Liputan6.com, Jakarta Pemerintah diharapkan terus memperkuat industri kelapa sawit nasional. Hal tersebut diperlukan untuk memenuhi kebutuhan pasar internasional.
Wakil Ketua Komite Ekonomi dan Industri Nasional (KEIN) Arif Budimanta mengatakan, dibutuhkan regulasi yang menjamin industri kelapa sawit supaya industri tersebut berjalan dengan baik.

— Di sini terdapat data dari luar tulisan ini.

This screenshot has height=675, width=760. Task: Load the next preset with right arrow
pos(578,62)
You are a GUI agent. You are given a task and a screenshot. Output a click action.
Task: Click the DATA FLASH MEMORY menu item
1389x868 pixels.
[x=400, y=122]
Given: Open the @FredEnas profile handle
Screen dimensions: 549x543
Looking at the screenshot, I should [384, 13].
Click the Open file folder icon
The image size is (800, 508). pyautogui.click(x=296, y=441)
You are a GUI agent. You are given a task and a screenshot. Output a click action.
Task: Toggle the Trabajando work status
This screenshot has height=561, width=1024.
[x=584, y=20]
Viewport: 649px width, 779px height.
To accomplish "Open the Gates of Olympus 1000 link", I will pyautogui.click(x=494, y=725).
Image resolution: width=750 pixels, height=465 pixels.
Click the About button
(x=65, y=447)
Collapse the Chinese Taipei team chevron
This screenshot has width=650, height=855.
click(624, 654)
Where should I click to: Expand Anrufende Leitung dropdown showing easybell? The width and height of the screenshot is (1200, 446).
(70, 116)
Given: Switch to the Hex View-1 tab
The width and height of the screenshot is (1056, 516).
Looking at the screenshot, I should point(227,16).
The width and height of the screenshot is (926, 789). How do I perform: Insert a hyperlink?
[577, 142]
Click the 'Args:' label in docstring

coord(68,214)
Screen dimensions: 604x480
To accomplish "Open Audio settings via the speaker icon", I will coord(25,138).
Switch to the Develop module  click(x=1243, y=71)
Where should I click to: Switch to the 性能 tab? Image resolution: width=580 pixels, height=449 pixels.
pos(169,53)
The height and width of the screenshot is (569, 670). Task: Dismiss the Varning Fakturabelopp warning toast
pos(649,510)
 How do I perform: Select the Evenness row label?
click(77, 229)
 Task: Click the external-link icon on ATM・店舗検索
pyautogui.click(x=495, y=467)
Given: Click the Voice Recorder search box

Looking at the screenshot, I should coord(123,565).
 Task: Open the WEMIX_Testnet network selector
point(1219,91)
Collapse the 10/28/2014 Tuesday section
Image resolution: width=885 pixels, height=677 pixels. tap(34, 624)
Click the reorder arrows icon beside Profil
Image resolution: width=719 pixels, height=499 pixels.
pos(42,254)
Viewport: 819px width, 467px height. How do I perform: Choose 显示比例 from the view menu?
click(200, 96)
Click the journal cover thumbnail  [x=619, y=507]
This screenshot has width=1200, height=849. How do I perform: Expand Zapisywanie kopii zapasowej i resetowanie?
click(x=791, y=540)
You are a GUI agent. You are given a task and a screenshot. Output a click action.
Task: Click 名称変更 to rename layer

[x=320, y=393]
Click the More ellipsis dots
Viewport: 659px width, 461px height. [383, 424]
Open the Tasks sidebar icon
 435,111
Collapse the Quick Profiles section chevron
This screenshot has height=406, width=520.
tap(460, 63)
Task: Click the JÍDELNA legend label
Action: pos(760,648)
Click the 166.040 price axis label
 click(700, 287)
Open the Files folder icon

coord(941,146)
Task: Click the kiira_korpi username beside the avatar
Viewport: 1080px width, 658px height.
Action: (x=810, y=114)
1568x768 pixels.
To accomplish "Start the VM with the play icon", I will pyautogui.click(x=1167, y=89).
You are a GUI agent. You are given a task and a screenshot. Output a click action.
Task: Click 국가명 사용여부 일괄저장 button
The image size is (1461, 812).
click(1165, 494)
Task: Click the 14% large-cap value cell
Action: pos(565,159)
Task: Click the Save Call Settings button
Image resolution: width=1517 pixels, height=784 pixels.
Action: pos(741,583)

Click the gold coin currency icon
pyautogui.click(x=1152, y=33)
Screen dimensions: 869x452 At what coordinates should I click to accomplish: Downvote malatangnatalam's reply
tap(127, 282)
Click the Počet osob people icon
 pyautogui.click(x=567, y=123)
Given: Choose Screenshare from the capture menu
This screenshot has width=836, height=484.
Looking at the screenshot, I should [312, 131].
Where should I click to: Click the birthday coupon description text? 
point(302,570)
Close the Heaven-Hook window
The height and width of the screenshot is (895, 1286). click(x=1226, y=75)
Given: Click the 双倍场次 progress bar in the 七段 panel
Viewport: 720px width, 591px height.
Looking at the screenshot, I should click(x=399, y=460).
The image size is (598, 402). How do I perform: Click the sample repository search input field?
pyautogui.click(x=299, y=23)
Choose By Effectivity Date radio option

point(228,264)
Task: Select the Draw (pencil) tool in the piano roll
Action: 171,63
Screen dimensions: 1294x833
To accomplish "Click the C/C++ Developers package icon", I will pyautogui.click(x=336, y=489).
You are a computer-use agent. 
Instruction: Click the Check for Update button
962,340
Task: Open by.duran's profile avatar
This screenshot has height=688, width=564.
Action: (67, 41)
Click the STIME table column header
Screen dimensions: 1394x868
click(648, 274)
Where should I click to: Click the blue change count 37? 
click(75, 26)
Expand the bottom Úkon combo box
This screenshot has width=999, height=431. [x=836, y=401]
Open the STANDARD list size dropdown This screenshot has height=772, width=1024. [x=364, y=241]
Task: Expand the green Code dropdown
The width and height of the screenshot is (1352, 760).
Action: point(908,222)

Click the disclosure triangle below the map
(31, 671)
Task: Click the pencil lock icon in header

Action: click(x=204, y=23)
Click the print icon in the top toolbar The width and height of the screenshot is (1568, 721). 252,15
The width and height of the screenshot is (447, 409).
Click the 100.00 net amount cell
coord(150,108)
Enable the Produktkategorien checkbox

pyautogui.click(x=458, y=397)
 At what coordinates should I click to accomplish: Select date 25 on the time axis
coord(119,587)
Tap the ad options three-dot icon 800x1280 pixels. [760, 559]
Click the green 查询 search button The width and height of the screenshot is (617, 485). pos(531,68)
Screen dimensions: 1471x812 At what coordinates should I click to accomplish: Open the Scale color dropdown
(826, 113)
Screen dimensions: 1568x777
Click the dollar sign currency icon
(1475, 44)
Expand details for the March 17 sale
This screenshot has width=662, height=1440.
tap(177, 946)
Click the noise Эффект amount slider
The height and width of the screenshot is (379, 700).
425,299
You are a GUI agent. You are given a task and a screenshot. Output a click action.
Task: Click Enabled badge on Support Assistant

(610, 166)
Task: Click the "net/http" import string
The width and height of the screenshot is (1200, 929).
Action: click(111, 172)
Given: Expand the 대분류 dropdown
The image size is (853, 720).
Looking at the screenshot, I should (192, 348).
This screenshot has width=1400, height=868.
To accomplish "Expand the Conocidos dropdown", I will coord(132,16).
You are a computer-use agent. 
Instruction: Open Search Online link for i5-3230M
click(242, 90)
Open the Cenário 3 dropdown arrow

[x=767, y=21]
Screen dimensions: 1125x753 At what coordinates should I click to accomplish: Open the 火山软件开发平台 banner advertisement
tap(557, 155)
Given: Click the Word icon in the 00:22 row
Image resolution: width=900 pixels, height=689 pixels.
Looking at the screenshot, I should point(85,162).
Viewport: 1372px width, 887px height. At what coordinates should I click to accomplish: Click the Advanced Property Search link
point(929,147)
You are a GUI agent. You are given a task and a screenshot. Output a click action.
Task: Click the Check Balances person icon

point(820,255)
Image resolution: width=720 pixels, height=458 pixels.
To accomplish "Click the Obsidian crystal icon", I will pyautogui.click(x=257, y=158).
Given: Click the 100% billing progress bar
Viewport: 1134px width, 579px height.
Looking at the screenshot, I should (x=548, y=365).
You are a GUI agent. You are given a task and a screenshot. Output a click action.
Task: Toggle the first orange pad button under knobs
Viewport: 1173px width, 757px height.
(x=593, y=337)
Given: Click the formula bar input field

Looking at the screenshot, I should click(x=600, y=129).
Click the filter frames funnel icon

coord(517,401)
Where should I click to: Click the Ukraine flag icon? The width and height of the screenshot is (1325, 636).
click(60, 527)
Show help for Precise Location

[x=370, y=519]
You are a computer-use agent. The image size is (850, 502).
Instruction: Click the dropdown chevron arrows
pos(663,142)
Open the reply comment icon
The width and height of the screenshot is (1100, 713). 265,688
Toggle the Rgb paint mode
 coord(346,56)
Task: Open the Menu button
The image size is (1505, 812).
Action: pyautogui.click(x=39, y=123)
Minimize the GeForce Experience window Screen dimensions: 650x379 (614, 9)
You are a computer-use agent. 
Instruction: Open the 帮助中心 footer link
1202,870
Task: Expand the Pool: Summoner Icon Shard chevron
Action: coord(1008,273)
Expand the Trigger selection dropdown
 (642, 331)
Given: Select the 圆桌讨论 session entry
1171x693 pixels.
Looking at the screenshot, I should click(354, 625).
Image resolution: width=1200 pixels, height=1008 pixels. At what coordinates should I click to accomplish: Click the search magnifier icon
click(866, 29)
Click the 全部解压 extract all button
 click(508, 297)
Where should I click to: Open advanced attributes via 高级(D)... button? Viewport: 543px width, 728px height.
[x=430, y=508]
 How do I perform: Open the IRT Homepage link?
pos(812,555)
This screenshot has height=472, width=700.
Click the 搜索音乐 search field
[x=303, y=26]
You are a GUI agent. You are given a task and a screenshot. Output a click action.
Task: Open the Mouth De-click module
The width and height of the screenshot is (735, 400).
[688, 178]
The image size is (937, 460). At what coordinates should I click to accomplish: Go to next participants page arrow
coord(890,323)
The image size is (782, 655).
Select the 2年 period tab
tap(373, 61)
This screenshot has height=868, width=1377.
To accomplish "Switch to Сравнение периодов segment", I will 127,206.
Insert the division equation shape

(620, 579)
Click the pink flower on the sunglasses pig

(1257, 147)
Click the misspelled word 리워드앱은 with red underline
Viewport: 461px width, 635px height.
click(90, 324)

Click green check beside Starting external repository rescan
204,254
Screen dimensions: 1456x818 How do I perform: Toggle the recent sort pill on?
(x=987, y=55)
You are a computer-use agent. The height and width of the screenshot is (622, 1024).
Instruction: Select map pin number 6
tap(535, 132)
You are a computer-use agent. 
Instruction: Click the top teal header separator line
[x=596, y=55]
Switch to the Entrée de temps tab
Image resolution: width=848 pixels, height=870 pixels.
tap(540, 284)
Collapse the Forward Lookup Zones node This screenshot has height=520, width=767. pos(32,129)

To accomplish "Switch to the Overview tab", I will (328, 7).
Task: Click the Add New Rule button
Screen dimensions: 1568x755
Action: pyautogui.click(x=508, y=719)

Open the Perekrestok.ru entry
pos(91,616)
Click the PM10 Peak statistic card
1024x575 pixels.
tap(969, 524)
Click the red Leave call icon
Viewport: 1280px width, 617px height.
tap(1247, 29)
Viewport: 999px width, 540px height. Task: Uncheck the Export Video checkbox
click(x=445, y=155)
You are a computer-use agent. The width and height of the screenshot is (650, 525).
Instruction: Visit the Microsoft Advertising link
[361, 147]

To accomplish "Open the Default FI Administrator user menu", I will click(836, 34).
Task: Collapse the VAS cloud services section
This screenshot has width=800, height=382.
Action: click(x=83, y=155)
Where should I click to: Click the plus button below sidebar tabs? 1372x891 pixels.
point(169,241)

"Meski, jumlah total produksi kelapa sawit Indonesia mencapai 45 persen dan nomor 1 di dunia, namun belum mempunyai bargaining position yang besar dalam melindungi keberlangsungan industri kelapa sawit nasional," kata dia dalam keterangan tertulisnya di Jakarta, Selasa (6/12/2016).
Presiden Joko Widodo (Jokowi), kata dia, menyatakan jika pembangunan berkelanjutan merupakan komitmen global yang harus bersama-sama diwujudkan. Presiden juga mengingatkan bahwa kondisi masing-masing negara tidaklah sama.
Baca Juga
Advertisement
Untuk itu, dia mengatakan diperlukan solusi yang secara spesifik dalam mengupayakan pembangunan berkelanjutan.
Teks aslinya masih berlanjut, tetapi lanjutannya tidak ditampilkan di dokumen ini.